何人か寄って、話をしていて、笑えないのは、つらい。まじめな話合いでも、一と区切りつけば、笑いたい。まるで笑わないのは、くそまじめというものだ。むろん、悲劇的な出来事の後とか、せっぱつまった相談事とかは、抜きにしての話である。
笑いは、話にちょっと添える薬味ではない。お上品な食卓を飾るしゃれた生花ではない。笑いは、話の味をよくする酒である。いや、笑いは話そのものであり、私たちは、笑いのために話することさえあるのだ。
-中略-
みなが談笑しているのに、一人だけ黙っている人があると、気づまりなものだ。そこで、みなサービスの限りをつくして、話の中へ引き入れようとする。
黙っている方にも、事情はある。ちょっとした引け目とか、気おくれとかで、つい、黙りがちだったのを、まわりが気を遣いすぎるものだから、かえって気持が屈折して、ますます無口になる。機嫌がわるくて黙っているわけではない。
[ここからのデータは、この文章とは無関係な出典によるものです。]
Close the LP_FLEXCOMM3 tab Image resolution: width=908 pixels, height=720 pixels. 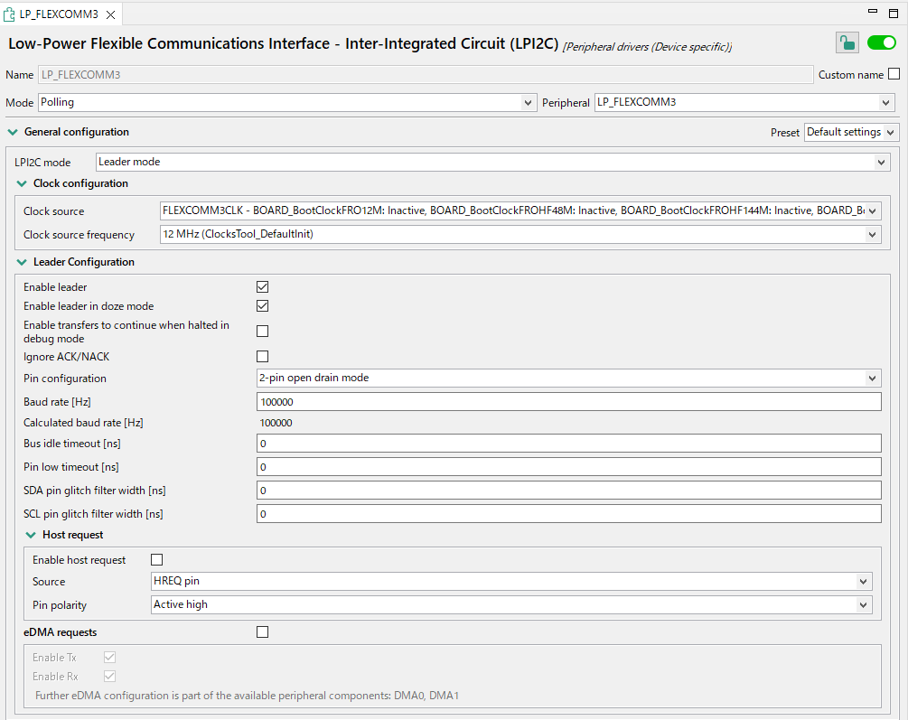coord(110,15)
しかし黙りつづけている内に、不機嫌になってくる。 
そうなると、みな興醒めて、何となく静かになるが、やがて面倒くさくなり、口をきかぬ奴を無視してあれこれ話合うにつれ、また油がのってきて、ついに笑いの飽和状態に達してしまうことがある。誰かが一言いうとみながどっと笑う、次の一言で哄笑、また一言、また爆笑、というあの状態である。まわりがそうなった時は、黙り屋はじつになさけない思いをする。
二十年の昔、私はそういう経験をしたことがある。
夜の座敷の客は、私のほかに数名、主人をかこんで話がはずみ、笑い声は間断なく、私一人が無言であった。まだ酒の味を知らず、無理にやっと飲んだ数杯のビールが、かえって憂鬱をつのらせた。私は頑[かたく]なに黙っていた。
ふと、卓の向うから、微笑して、主人が、私に声をかけた。
「きみ、靴下をぬいでごらん。楽になる」
虚をつかれた。半信半疑で、言われた通りにした。なるほど効果はてきめんであった。私は憑きものが落ちたようにしゃべり始めた。
隣から酒をすすめられる。断ろうとする私を制して、主人は卓ごしに自分の盃を差し出し、おどけた調子で言う。
「弱きを助けよ」
私は、はじめて、みなといっしょに哄笑した。